Il 10 maggio 2006 è una di quelle date che, a memoria videoludica, difficilmente si dimentica. In una Los Angeles presa d'assalto dalla stampa del settore, capace di invadere la totalità dei padiglioni di cui l'importante kermesse si componeva, il già celebre David Cage riuscì a togliere il fiato degli astanti con una breve demo tecnica, della durata di circa cinque minuti, dove per la prima volta veniva sfruttato doverosamente il tanto decantato potere della neonata ammiraglia next-gen di casa Sony.

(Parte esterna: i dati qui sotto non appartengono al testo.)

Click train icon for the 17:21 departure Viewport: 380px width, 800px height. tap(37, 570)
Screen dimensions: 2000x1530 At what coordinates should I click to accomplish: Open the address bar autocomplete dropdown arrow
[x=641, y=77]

Il mondo assistette così a The Casting, e l'intera pletora di trepidanti giocatori - a metà strada tra l'incredulità e lo shock - fece la conoscenza di quel prodigio che, a quattro anni di distanza, avrebbe invaso l'universo ludico di PS3 con il nome di Heavy Rain.

L'evoluzione digitale dell'adventure game

Chiunque conosca anche solo in parte il trascorso videoludico di David Cage avrà sicuramente notato quel sottile fil rouge psicologico che lega ciascuna delle sue opere: tanto nei sui primi passi (leggasi Omikron) quanto nel suo primo vero esperimento su console (Indigo Prophecy/Farenheit per l'allora storica PS2), a saltare subito agli occhi del giocatore è quella concezione quasi visionaria della realtà, utilizzata con incredibile sapienza per dare vita a narrazioni dall'elevato sapore letterario che ruotano intorno alla pluri- sfaccettata psiche del protagonista. Atmosfera, immedesimazione e - soprattutto - narrazione sono i concetti predominanti nell'operato di Cage e dei suoi Quantic Dreams, capaci di dare vita in poco più di un decennio a titoli borderline, al limite della concezione più "classica" del videogioco e che, per certi versi, sembrano fungere da anello di congiunzione tra l'universo del gaming e quello della celluloide.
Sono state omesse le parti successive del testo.